## The problem
Copy every line below that has the word "agent" in it.
Top of Data to process
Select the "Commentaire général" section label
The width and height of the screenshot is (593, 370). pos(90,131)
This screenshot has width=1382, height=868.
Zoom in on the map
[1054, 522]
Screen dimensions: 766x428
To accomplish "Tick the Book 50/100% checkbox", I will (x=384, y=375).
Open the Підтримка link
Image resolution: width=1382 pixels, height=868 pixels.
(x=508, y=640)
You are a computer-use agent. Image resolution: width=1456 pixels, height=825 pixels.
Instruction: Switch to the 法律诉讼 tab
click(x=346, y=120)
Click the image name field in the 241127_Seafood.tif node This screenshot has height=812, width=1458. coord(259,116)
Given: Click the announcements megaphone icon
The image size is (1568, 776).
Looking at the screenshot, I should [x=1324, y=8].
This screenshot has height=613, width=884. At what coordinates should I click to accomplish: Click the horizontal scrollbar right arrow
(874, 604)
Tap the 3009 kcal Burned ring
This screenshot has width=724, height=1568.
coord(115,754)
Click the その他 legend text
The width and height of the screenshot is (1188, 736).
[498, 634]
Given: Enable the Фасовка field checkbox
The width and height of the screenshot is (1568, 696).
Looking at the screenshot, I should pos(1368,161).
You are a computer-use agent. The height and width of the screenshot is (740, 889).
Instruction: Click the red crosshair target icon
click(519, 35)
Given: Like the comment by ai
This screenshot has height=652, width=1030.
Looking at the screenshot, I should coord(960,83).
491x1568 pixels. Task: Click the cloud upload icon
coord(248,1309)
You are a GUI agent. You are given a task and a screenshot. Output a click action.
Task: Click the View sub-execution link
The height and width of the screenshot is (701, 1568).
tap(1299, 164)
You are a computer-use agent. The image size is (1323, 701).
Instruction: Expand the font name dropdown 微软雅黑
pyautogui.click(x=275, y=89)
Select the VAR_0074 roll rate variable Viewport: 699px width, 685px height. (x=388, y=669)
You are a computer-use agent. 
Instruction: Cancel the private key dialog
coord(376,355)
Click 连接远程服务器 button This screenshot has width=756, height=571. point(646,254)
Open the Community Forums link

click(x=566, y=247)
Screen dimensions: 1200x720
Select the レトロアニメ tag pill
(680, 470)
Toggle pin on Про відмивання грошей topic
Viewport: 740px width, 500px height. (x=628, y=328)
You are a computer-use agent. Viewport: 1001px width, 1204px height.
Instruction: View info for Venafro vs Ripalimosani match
Bottom of Data to process
## Response area
You are a computer-use agent. Image resolution: width=1456 pixels, height=825 pixels.
You are a computer-use agent. The height and width of the screenshot is (740, 889).
You are a GUI agent. You are given a task and a screenshot. Output a click action.
You are a computer-use agent. The image size is (1323, 701).
You are a computer-use agent. 
You are a computer-use agent. Viewport: 1001px width, 1204px height.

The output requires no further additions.